Article Abeill'en ville UNISTRA/SPACS

Ça bourdonne sur les toits de l'Unistra !

Des ruches ont été installées sur un toit du campus Esplanade en début d’année, à la faveur d’une convention liant l’association Asapistra à l’université. Une graine de plus dans le jardin du développement durable à l’Unistra.

Sur le toit de la Présidence, Bruno Rinaldi, vêtu de sa combinaison blanche d’apiculteur, sort l’un après l’autre les cadres des trois ruches qui y sont installées.

 

Soumis au feu nourri des questions de ses assistants du jour – et aux ardents rayons du soleil – il détaille patiemment : « Les cadres sont comme le grenier à miel de la ruche : on ne prend que le surplus ». Cire, pollen, gelée royale, propolis… Il énumère et décrit aussi les produits de la ruche. « Saviez-vous qu'une reine peut pondre jusqu’à 2 000 œufs par jour ? Et qu’une ruche abrite 60 000 abeilles environ ? » En fonction de leur nourriture, « les larves deviendront ouvrières ou reine, selon les principes de l’épigénétique ». On sent que le biologiste n’est pas loin…

Bruno Rinaldi est effectivement enseignant-chercheur au laboratoire de Génétique moléculaire, génomique, microbiologie (GMGM, Unistra/CNRS).
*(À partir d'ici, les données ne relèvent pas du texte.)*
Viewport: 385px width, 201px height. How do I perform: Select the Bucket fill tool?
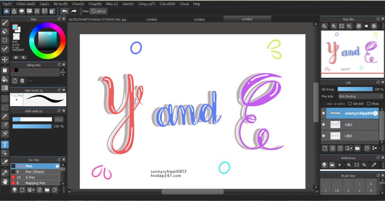point(5,79)
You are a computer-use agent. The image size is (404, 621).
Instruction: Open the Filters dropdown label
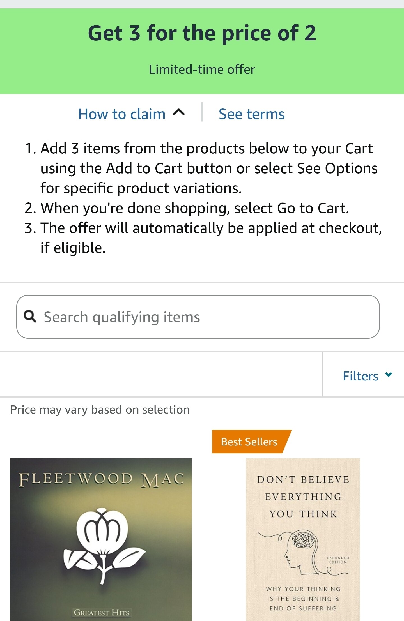[361, 376]
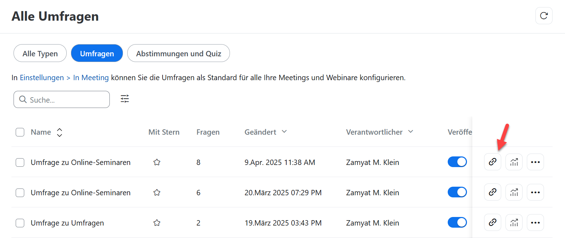
Task: Select the Abstimmungen und Quiz tab
Action: [179, 53]
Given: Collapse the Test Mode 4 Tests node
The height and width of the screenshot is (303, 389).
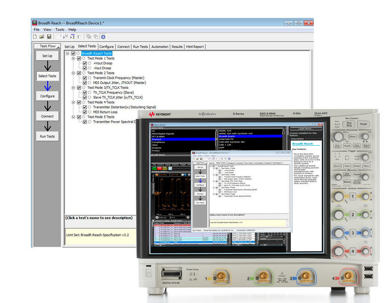Looking at the screenshot, I should click(x=73, y=102).
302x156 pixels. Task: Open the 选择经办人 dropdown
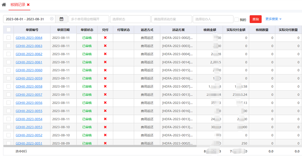pyautogui.click(x=213, y=19)
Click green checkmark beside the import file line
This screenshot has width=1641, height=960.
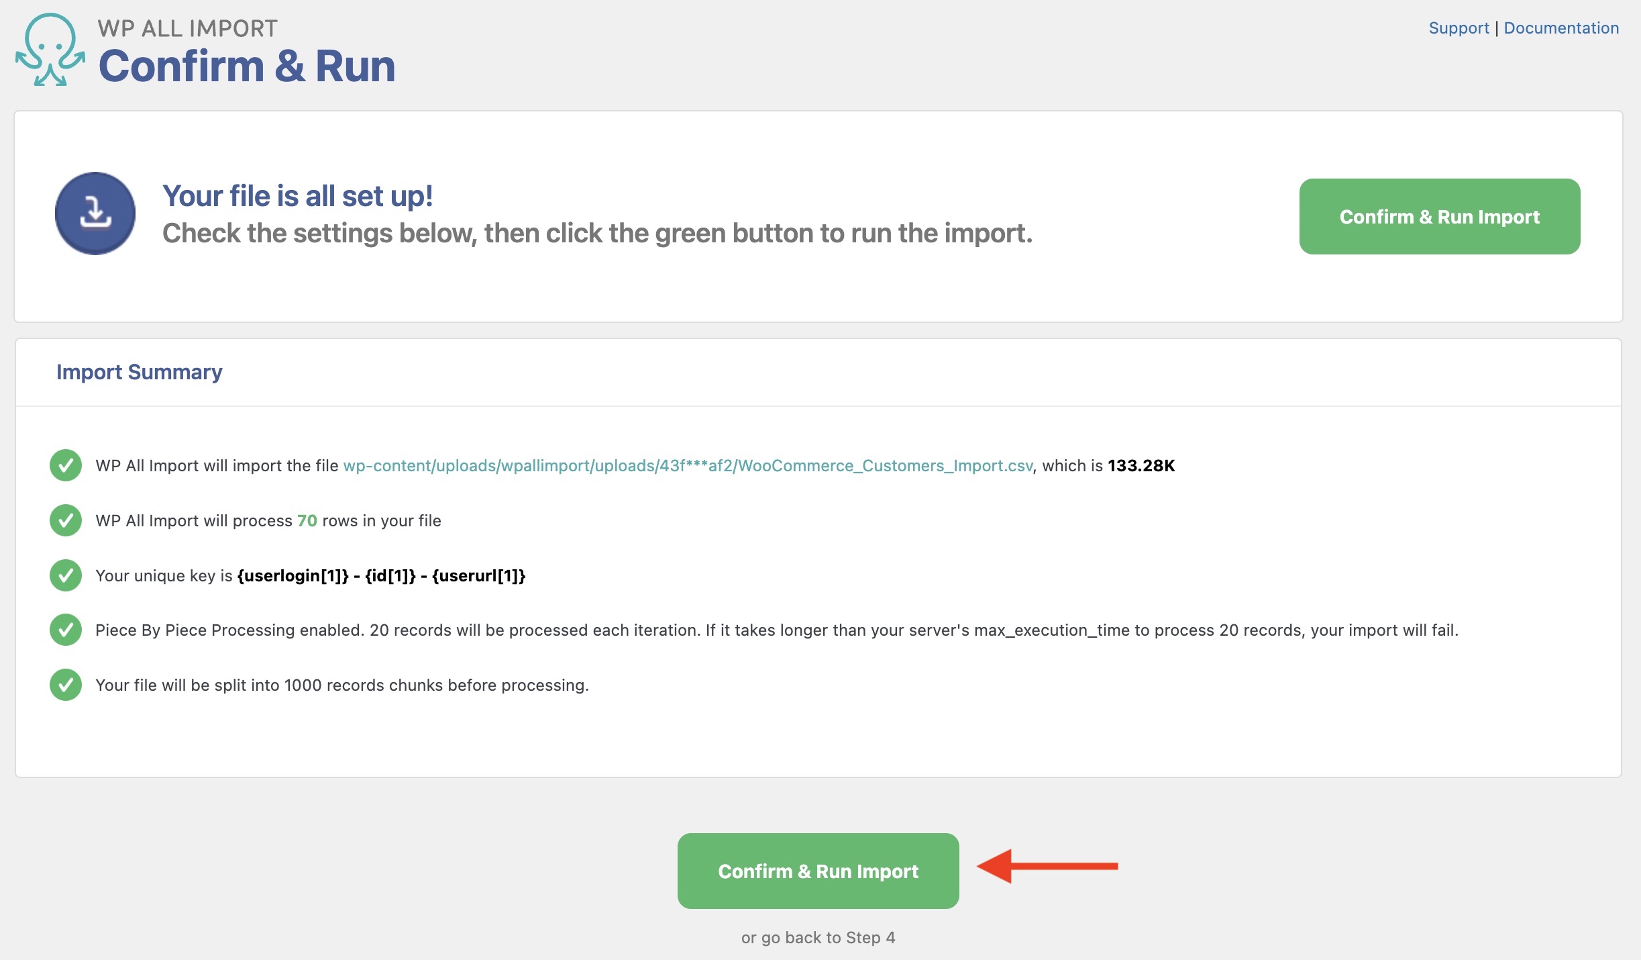click(66, 465)
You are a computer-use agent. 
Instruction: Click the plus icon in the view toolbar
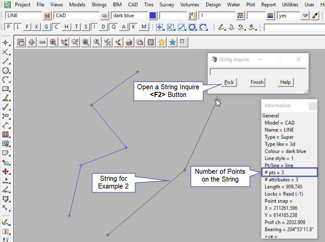coord(32,42)
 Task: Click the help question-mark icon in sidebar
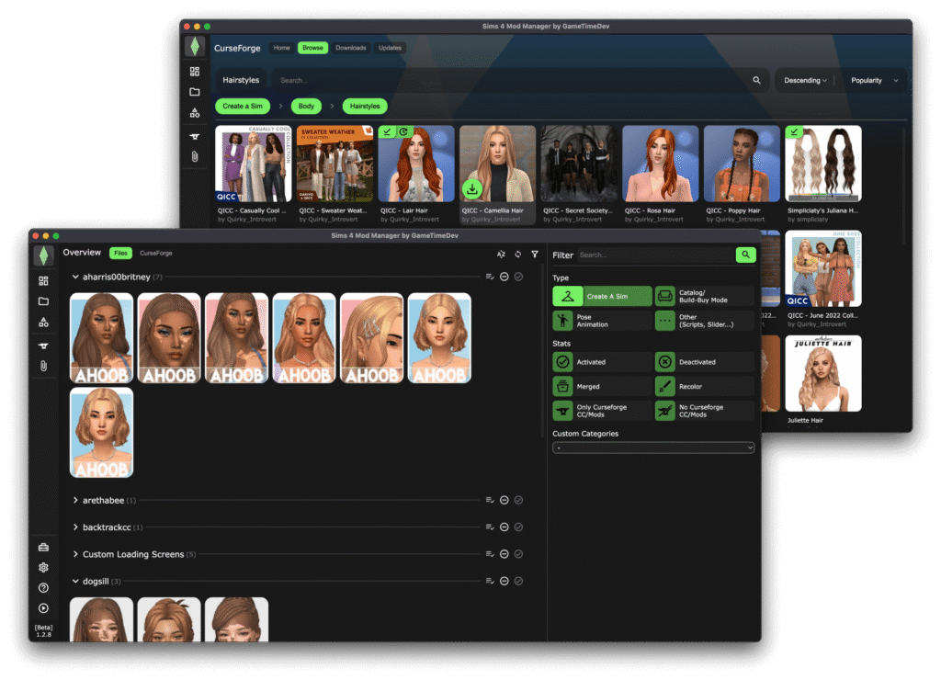[43, 588]
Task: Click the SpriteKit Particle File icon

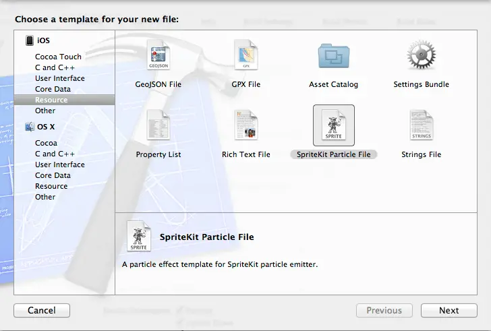Action: click(x=333, y=125)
En tant qu’apiculteur amateur, il est aussi référent pour la convention signée l’an dernier entre l’Unistra et l’association Asapistra (http://asapistra.fr/?q=node/1872), dont il fait partie et qui s’est notamment donné pour mission de diffuser les connaissances autour de l’apiculture auprès du grand public, et de le sensibiliser à une apiculture respectueuse de l’environnement.